February 23, 2016 at 2:40 am
Check that "auto create statistics" is enabled for the database.
Inner joins eliminate null values of the join columns:
inner join PaleoData.Tax.PodrobnostiTmp P2
on p1.Family_13000 = p2.Family_13000
you don't need to check that p1.Family_13000 and p2.Family_13000 are not null. Ordinarily, providing SQL Server with as much information as possible is a good thing, but there are exceptions.
Edit: also, check the result operator of the execution plan for warnings. Right-click on it to raise the property sheet to double-check - they don't always appear on the result operator as the little yellow triangle.
For fast, accurate and documented assistance in answering your questions, please read this article.
Understanding and using APPLY, (I) and (II) Paul White
Hidden RBAR: Triangular Joins / The "Numbers" or "Tally" Table: What it is and how it replaces a loop Jeff Moden
February 23, 2016 at 3:18 am
Auto Create Statistics and Auto Update Statistics are both on, Auto Update Statistics Asynchronously is off. I tried creating an index for all the affected fields, naturally it was too big. So I made an index just for the two fields in the query posted above, and it made the response instant. Removed the query again to see if NOT specifying the Nulls in the WHERE clause would make a difference, and the response is still instant, even with the index removed. Going to have to slug on to another one that is dragging.

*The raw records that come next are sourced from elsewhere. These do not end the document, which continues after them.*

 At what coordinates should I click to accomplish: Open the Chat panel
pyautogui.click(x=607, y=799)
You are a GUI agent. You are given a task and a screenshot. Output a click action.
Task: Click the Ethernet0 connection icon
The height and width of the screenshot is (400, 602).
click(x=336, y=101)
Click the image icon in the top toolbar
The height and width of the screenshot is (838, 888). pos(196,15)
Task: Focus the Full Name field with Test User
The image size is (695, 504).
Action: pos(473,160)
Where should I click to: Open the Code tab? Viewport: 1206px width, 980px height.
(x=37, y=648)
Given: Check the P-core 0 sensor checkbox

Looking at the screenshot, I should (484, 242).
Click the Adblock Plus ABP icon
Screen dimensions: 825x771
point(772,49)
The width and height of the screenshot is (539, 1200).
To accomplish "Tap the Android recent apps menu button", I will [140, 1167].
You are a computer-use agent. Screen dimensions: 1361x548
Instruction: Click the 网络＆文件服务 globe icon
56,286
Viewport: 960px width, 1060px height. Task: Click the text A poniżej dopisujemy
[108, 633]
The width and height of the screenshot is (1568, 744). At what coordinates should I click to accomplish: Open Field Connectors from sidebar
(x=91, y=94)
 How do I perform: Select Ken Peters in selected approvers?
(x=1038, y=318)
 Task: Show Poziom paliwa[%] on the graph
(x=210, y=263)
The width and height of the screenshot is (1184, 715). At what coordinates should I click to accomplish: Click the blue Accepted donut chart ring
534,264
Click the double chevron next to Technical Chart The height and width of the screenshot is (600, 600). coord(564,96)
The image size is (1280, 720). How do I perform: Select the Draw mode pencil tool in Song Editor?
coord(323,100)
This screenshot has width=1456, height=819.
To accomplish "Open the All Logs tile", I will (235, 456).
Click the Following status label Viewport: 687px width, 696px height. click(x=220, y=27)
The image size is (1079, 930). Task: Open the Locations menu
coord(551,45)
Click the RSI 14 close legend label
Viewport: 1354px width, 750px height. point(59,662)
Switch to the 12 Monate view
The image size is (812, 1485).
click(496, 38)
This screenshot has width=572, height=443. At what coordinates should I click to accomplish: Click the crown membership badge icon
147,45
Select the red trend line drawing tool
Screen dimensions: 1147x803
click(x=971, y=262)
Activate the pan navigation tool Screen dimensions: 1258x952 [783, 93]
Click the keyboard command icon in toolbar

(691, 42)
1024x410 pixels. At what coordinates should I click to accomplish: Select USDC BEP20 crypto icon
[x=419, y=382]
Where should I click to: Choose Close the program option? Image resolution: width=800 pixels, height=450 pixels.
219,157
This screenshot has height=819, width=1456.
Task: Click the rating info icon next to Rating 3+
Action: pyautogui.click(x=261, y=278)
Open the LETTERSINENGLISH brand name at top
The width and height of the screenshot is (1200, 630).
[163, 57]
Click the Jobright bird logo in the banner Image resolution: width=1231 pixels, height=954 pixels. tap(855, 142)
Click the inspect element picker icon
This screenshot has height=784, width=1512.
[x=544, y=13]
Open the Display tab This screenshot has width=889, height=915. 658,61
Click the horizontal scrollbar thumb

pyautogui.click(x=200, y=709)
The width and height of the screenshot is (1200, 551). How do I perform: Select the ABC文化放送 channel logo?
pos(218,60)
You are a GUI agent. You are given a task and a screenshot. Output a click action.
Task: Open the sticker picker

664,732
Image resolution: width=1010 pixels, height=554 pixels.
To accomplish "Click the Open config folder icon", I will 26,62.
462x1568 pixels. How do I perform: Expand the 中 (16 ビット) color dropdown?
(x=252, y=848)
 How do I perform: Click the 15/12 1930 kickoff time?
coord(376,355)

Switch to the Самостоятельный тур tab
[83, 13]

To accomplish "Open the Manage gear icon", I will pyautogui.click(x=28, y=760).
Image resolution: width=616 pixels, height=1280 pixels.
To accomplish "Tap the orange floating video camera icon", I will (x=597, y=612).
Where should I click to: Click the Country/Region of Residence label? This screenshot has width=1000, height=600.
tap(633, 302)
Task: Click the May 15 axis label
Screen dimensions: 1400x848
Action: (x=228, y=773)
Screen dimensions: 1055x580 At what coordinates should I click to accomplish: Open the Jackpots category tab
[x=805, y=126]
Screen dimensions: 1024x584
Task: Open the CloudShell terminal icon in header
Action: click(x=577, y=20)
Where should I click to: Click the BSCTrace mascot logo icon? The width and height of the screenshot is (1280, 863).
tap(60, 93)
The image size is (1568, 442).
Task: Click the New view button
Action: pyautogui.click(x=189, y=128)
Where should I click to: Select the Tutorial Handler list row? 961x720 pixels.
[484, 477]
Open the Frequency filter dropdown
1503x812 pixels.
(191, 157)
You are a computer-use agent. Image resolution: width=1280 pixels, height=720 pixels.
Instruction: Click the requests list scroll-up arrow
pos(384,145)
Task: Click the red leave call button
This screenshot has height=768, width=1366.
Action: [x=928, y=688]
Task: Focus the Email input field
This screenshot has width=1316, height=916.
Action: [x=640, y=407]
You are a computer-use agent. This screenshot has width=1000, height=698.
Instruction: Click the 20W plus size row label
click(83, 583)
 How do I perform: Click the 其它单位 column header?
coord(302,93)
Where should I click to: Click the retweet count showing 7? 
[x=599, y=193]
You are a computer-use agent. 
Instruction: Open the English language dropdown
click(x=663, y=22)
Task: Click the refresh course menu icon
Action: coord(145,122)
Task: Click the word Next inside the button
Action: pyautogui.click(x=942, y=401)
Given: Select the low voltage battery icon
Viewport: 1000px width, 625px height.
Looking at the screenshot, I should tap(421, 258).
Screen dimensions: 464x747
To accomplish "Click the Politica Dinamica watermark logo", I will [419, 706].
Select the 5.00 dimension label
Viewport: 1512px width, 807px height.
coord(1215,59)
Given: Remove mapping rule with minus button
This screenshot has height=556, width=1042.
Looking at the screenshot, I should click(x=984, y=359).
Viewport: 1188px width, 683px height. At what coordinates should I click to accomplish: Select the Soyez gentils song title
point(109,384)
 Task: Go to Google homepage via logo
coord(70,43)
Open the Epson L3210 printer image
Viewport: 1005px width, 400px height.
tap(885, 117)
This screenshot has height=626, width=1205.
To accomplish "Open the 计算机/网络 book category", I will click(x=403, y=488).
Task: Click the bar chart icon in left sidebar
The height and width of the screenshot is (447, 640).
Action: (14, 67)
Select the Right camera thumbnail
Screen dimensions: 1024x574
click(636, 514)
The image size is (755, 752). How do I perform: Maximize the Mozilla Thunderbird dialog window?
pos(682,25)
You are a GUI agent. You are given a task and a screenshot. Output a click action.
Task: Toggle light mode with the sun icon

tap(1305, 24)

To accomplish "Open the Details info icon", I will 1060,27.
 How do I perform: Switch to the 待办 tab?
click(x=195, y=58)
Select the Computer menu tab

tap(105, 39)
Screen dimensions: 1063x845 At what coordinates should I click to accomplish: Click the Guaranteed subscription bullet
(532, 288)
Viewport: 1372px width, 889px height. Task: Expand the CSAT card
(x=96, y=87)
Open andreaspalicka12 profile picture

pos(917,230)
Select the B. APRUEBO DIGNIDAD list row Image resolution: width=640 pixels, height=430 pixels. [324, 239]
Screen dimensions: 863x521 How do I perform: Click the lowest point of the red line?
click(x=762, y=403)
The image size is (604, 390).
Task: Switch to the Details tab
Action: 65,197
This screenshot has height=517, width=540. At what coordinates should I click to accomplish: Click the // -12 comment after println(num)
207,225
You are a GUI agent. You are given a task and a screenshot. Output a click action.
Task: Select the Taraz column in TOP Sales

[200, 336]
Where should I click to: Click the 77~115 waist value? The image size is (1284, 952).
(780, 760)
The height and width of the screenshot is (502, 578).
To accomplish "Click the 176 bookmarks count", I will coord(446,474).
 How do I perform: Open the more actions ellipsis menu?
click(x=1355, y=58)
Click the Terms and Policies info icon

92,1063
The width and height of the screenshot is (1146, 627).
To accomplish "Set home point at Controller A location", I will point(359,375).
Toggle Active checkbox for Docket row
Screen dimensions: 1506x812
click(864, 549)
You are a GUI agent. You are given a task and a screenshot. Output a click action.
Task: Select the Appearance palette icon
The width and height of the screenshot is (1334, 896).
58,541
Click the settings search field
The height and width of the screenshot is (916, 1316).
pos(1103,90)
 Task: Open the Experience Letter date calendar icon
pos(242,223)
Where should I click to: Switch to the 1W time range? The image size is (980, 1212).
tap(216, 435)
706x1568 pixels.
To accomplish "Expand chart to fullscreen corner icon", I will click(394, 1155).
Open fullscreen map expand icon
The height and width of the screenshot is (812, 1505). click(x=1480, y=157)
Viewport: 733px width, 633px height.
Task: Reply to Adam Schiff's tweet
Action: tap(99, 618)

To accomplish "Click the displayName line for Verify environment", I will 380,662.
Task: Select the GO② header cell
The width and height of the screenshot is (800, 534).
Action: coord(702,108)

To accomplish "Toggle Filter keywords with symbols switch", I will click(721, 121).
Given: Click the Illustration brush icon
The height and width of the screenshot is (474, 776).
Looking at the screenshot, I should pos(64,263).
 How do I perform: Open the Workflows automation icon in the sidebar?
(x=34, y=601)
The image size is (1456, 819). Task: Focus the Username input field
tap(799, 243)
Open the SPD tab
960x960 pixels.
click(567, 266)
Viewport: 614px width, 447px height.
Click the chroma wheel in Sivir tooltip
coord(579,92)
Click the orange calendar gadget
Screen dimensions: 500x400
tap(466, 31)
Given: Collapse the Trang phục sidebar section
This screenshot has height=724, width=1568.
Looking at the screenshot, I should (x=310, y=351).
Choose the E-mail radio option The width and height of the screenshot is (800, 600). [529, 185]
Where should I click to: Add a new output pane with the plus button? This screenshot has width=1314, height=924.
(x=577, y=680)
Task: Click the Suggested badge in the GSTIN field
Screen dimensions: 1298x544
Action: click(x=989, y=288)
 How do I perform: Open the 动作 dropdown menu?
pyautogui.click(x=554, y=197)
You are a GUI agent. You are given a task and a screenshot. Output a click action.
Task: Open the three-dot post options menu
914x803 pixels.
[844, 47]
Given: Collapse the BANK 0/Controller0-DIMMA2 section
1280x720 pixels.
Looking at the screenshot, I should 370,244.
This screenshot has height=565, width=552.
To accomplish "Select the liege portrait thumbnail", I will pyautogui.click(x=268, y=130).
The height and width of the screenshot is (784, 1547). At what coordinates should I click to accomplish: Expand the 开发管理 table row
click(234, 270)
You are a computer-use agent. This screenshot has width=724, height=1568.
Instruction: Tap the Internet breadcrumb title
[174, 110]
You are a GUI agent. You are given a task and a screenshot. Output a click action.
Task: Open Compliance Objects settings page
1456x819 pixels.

I also tried removing the Null specification in the WHERE clauses, but I get different results. What I'm trying for is a self-join of one instance that has A not Null and B not Null to all instances that have A not Null and B Null, in order to fill the Null Bs from the one not Null B.
Hope that makes some sense - not sure if I explained it properly. In any case, when I execute this:
select count(1)
from PaleoData.Tax.PodrobnostiTmp P1
inner join PaleoData.Tax.PodrobnostiTmp P2
on p1.Family_13000 = p2.Family_13000
where P1.Family_13000 is not null and p1.Suborder_11000 is not null
and p2.Family_13000 is not null and p2.Suborder_11000 is null I get a count of zero, and when I execute this:select count(1)
from PaleoData.Tax.PodrobnostiTmp P1
inner join PaleoData.Tax.PodrobnostiTmp P2
on p1.Family_13000 = p2.Family_13000
where p2.Family_13000 is not null and p2.Suborder_11000 is null I get a count of 8,292,172, from a table of 70K records.
February 23, 2016 at 3:26 am
Your two queries are logically different - sorry if I was ambiguous, what I meant was remove the NULL checks on the join columns only, like this:
SELECT COUNT(1)
FROM PaleoData.Tax.PodrobnostiTmp P1
INNER JOIN PaleoData.Tax.PodrobnostiTmp P2
ON p1.Family_13000 = p2.Family_13000
WHERE p1.Suborder_11000 IS NOT NULL
AND p2.Suborder_11000 IS NULL
For fast, accurate and documented assistance in answering your questions, please read this article.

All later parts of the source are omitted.